ENVOYEZ VOS INFOS :

CONTACT [at] RADIOMETAL [dot] FR

Interview   

Alice Cooper : le gosse de Detroit


Un peu plus d’un an après la sortie de l’EP Breadcrumbs, Alice Cooper revient à la charge et poursuit son hommage à Detroit, sa ville de naissance et de cœur. Une nouvelle fois produit par le légendaire Bob Ezrin, qui avait déjà marqué de son empreinte l’album Love It To Death, le premier succès de l’artiste il y a cinquante ans, Detroit Stories est une lettre d’amour à la Motor City et à sa jeunesse, composée et enregistrée avec une flopée de musiciens, dont des locaux tels que Wayne Kramer (MC5), Johnny « Bee » Badanjek (Detroit Wheels) ou Paul Randolph et les originaux du Alice Cooper Band.

De sa découverte du rock n’ roll à son aversion profonde pour la politique, en passant par son évolution artistique ou sa relation avec les producteurs Bob Ezrin et Desmond Child, nous reprenons notre discussion avec le Coop qui répond à nos questions avec la verve qu’on lui connaît et relate avec tendresse les souvenirs d’une époque désormais lointaine, mais toujours aussi vive dans son esprit.

Note : Interview parue initialement dans le second numéro du magazine Radio Metal. Le nouveau numéro sera disponible aux points de distribution et en commande dans notre shop à partir du 21 avril.

« Plein de groupes ne nous aimaient pas parce que nous menacions leur position mais, en dehors de ça, je n’ai jamais eu d’ennemi. »

Radio Metal : Après l’EP Breadcumbds, tu poursuis ton hommage à la ville de Detroit avec l’album Detroit Stories, un album réalisé à Detroit pour Detroit et par des habitants de Detroit. Qu’est-ce qui t’a motivé à te reconnecter à Detroit à ce stade de ta carrière ?

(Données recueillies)
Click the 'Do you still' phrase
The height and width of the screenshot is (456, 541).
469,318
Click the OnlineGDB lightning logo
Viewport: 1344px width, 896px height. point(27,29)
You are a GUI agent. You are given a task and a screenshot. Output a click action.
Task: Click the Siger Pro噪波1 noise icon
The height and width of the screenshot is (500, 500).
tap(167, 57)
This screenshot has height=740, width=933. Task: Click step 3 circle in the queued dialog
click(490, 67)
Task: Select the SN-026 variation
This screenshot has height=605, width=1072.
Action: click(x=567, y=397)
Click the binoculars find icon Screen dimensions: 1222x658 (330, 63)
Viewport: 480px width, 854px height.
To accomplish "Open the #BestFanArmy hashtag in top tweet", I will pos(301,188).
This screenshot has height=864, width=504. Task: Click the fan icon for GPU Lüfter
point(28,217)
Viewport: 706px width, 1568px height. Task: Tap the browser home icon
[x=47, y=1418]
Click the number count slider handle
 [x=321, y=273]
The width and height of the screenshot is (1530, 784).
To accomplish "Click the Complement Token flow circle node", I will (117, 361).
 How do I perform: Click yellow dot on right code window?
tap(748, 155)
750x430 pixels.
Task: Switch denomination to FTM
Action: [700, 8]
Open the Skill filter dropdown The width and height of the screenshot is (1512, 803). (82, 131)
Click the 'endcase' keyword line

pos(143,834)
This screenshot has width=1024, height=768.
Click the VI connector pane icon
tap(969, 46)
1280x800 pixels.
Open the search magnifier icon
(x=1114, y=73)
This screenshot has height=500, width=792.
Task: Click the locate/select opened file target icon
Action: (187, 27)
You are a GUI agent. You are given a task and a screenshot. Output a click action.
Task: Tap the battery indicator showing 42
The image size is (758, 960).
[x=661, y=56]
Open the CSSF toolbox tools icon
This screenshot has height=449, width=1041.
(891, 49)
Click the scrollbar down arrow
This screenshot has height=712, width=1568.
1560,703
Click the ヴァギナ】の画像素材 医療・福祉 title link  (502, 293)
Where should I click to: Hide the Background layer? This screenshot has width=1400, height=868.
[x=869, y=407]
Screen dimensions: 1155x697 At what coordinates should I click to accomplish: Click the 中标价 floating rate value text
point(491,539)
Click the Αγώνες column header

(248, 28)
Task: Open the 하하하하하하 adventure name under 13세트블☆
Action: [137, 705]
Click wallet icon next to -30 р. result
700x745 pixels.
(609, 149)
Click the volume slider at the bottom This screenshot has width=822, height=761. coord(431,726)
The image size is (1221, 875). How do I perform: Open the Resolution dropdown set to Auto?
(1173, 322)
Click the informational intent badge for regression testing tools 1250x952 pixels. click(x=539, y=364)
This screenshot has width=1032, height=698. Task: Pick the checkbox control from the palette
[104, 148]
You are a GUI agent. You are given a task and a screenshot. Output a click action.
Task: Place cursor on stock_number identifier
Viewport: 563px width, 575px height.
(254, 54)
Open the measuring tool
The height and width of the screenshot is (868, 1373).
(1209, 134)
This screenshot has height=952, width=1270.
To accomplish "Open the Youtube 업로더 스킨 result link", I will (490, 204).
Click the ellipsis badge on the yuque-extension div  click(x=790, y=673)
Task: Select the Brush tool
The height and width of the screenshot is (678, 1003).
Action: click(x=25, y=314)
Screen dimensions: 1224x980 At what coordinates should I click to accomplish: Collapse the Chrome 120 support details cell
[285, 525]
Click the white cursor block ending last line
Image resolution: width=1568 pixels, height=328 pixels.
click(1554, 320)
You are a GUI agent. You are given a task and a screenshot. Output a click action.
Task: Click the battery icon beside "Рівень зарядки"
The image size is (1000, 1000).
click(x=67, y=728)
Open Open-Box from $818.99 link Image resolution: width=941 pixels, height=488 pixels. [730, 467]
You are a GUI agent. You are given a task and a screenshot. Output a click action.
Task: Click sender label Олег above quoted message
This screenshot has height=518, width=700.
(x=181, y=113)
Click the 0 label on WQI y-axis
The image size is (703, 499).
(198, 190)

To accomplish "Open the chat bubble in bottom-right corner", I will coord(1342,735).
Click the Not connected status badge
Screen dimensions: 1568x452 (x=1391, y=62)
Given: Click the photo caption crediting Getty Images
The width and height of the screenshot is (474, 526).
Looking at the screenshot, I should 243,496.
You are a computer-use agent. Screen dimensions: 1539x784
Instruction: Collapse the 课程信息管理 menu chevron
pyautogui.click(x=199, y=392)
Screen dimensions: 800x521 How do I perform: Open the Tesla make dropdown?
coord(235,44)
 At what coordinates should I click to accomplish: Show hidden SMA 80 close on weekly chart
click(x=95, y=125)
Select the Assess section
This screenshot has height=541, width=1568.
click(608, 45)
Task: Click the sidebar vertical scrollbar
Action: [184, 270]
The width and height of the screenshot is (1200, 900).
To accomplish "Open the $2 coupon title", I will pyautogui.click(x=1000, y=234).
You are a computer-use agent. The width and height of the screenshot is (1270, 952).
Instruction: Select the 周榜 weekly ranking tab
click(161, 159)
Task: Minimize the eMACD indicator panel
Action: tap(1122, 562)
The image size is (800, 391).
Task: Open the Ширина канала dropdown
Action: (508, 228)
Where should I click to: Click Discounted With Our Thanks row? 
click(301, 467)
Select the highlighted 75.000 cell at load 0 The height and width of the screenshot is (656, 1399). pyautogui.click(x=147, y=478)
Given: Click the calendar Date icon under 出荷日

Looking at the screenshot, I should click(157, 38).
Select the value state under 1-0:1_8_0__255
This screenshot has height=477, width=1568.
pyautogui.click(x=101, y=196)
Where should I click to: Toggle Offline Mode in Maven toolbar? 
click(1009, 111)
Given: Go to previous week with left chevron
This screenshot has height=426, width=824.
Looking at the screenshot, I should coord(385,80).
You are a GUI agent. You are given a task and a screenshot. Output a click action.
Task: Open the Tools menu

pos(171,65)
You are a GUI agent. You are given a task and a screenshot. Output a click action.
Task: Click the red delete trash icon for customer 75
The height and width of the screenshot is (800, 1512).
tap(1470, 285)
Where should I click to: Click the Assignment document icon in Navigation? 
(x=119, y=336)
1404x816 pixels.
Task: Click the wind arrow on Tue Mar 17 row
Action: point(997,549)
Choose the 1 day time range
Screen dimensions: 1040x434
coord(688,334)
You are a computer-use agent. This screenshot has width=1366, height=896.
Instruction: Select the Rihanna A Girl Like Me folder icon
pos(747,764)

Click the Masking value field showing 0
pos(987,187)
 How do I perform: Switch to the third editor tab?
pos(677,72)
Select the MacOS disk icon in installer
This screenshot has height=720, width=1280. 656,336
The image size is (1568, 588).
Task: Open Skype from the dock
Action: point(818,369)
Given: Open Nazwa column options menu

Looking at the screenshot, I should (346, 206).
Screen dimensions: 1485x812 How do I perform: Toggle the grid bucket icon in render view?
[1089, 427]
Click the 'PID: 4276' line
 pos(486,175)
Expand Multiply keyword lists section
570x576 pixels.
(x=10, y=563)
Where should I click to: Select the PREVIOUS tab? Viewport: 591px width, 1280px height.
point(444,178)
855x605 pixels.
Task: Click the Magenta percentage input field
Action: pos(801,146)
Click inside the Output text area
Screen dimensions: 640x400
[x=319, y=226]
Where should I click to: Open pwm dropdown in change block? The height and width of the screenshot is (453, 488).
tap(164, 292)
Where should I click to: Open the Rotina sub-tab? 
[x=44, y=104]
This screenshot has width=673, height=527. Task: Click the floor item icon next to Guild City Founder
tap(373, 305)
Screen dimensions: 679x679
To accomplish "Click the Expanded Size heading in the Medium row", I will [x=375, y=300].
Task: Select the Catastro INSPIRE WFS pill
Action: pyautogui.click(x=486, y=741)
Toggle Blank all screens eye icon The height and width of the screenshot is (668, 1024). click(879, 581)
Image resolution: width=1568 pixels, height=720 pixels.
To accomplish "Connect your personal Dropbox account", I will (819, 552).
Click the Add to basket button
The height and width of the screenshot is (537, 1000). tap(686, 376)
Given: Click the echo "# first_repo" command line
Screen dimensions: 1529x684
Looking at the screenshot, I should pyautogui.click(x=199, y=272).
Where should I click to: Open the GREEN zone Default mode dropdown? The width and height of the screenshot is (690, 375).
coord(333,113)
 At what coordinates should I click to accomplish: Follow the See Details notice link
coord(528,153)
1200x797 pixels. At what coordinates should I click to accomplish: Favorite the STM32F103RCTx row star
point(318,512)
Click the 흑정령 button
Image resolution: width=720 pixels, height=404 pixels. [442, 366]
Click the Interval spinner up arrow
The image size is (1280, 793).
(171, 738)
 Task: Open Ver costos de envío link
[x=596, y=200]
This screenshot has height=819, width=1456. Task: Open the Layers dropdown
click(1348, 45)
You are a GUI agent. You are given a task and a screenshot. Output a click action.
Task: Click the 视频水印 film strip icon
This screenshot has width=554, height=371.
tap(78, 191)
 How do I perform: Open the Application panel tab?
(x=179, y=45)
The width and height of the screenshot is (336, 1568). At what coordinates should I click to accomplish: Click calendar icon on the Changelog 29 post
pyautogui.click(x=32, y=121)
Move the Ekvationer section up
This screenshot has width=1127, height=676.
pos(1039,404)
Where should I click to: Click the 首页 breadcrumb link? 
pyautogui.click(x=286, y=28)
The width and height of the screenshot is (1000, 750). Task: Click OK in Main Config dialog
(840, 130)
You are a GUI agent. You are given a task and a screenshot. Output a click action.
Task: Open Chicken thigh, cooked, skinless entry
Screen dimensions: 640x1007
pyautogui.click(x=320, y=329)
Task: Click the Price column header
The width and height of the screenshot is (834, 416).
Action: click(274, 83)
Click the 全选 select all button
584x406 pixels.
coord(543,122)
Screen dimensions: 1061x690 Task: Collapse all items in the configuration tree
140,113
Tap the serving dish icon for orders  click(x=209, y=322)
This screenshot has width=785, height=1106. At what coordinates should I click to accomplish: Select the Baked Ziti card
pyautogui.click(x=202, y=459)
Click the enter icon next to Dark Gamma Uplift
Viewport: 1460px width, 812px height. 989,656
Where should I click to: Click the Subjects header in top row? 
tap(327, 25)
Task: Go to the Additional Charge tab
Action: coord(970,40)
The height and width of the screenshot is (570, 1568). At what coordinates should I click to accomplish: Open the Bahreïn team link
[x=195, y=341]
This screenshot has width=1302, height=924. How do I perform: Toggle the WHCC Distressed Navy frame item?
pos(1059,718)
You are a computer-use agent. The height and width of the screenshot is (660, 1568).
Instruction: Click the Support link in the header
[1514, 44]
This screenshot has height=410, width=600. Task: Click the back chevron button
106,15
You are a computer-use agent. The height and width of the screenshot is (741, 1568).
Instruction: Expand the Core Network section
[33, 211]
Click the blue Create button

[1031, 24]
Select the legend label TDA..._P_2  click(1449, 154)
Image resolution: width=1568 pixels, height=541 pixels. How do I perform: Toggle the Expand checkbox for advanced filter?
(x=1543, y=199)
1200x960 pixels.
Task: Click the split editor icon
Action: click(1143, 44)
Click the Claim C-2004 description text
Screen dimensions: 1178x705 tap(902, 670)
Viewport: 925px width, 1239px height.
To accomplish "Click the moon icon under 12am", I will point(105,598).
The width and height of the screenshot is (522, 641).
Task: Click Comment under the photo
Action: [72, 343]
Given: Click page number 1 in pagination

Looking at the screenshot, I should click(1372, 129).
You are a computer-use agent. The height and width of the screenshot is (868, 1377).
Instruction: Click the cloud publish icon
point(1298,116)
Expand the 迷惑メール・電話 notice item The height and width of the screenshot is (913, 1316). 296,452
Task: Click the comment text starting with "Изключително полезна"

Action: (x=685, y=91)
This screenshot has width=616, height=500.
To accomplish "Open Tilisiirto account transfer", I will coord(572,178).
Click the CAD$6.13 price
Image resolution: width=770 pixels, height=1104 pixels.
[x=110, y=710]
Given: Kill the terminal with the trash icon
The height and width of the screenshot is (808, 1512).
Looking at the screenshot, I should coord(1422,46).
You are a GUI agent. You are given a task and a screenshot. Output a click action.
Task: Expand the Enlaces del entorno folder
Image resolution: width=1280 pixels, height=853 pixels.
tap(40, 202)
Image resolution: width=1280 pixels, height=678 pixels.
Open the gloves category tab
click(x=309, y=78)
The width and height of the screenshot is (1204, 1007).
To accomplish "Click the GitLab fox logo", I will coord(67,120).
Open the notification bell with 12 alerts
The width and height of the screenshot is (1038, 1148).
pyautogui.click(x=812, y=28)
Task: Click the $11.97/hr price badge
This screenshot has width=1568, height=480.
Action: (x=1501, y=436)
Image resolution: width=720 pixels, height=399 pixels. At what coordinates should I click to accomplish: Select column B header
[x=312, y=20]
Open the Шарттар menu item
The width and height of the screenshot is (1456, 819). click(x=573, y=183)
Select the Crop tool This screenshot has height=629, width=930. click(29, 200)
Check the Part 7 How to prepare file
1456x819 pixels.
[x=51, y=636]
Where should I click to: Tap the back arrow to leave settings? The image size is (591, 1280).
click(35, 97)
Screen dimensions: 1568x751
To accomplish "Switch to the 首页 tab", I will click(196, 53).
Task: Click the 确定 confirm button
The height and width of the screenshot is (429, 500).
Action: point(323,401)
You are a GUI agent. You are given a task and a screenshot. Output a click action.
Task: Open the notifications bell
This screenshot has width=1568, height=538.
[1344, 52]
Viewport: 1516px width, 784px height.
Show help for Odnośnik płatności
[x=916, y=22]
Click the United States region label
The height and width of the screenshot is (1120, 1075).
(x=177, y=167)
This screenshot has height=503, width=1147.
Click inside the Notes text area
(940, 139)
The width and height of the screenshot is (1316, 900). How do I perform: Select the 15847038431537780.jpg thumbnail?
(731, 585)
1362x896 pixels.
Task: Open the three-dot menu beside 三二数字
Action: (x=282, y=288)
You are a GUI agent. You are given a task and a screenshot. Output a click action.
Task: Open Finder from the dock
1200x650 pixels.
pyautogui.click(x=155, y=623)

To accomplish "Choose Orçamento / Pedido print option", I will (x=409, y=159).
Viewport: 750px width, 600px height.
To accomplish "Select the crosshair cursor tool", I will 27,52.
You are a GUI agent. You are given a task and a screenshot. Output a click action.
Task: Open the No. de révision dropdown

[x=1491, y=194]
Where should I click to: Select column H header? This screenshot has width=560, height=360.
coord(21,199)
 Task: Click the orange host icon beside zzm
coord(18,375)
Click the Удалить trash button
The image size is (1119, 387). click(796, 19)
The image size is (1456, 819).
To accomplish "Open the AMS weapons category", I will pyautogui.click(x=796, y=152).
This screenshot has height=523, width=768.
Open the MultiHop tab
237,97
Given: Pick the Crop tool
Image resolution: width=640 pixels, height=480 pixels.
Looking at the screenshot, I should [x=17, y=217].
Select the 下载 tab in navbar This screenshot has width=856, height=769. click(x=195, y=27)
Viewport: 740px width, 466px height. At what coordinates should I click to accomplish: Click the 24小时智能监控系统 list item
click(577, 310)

▶ **CONSIGNES DE L'EXERCICE**
[A] Citez l'extrait sur Alice Cooper, tout ce qui va de « Radio Metal : Après » jusqu'à « ta carrière ? ».
[B] Selon l'extrait sur Alice Cooper, pourquoi plein de groupes ne les aimaient-ils pas ? Répondez en une à trois phrases.
Appuyez-vous uniquement sur l'extrait, sans recourir à la liste.

▶ **CORRIGÉS**
[A]
Radio Metal : Après l’EP Breadcumbds, tu poursuis ton hommage à la ville de Detroit avec l’album Detroit Stories, un album réalisé à Detroit pour Detroit et par des habitants de Detroit. Qu’est-ce qui t’a motivé à te reconnecter à Detroit à ce stade de ta carrière ?

[B] Ces groupes ne les aimaient pas parce qu'ils menaçaient leur position.